**Work item:**
Go through the lines below, tally those that include the word "computer", and give only the tally.

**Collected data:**
■ ■ ■ ■

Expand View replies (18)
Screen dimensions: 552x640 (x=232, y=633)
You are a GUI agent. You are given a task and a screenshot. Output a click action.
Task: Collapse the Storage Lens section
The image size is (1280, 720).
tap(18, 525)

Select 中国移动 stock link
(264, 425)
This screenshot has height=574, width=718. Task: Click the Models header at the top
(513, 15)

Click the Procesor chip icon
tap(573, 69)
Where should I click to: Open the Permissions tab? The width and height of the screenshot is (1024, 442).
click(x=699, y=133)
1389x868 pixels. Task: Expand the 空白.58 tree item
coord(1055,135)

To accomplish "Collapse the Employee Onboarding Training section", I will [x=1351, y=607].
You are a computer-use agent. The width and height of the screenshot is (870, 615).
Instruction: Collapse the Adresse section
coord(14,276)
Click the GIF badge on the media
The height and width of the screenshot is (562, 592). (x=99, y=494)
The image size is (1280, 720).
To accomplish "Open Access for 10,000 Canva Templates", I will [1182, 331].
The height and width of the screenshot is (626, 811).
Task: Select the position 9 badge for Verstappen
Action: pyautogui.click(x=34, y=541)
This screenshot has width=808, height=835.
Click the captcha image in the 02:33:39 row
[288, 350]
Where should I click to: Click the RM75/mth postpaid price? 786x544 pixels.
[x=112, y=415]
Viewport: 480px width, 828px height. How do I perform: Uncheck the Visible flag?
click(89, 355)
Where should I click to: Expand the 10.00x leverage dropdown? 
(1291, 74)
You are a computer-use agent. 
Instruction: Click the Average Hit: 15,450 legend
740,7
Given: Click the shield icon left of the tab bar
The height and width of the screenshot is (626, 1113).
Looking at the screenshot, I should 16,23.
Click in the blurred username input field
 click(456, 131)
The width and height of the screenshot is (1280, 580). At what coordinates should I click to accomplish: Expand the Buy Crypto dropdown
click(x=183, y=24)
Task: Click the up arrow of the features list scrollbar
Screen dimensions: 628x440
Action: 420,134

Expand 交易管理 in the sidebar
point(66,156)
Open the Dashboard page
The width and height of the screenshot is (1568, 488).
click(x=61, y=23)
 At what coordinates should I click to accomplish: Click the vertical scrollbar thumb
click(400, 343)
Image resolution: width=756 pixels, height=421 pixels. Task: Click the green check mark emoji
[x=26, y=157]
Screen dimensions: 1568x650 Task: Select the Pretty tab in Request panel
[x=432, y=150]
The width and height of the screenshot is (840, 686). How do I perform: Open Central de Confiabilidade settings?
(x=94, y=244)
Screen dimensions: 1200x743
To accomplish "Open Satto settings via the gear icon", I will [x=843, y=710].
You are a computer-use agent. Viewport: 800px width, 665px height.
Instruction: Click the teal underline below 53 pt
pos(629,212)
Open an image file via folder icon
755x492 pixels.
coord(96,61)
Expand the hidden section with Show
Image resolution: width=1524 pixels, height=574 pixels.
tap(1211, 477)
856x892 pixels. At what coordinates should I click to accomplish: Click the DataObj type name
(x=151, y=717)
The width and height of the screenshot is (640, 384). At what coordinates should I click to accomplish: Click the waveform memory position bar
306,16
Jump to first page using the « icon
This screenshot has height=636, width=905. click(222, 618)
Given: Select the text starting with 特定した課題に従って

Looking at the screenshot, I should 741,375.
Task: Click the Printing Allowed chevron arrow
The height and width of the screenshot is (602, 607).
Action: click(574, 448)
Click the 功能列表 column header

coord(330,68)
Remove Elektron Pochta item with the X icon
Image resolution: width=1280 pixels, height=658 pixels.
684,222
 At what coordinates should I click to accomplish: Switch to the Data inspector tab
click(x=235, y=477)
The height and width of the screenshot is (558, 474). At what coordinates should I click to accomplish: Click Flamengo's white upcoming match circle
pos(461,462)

■ ■ ■ ■

**Result for this task:**
3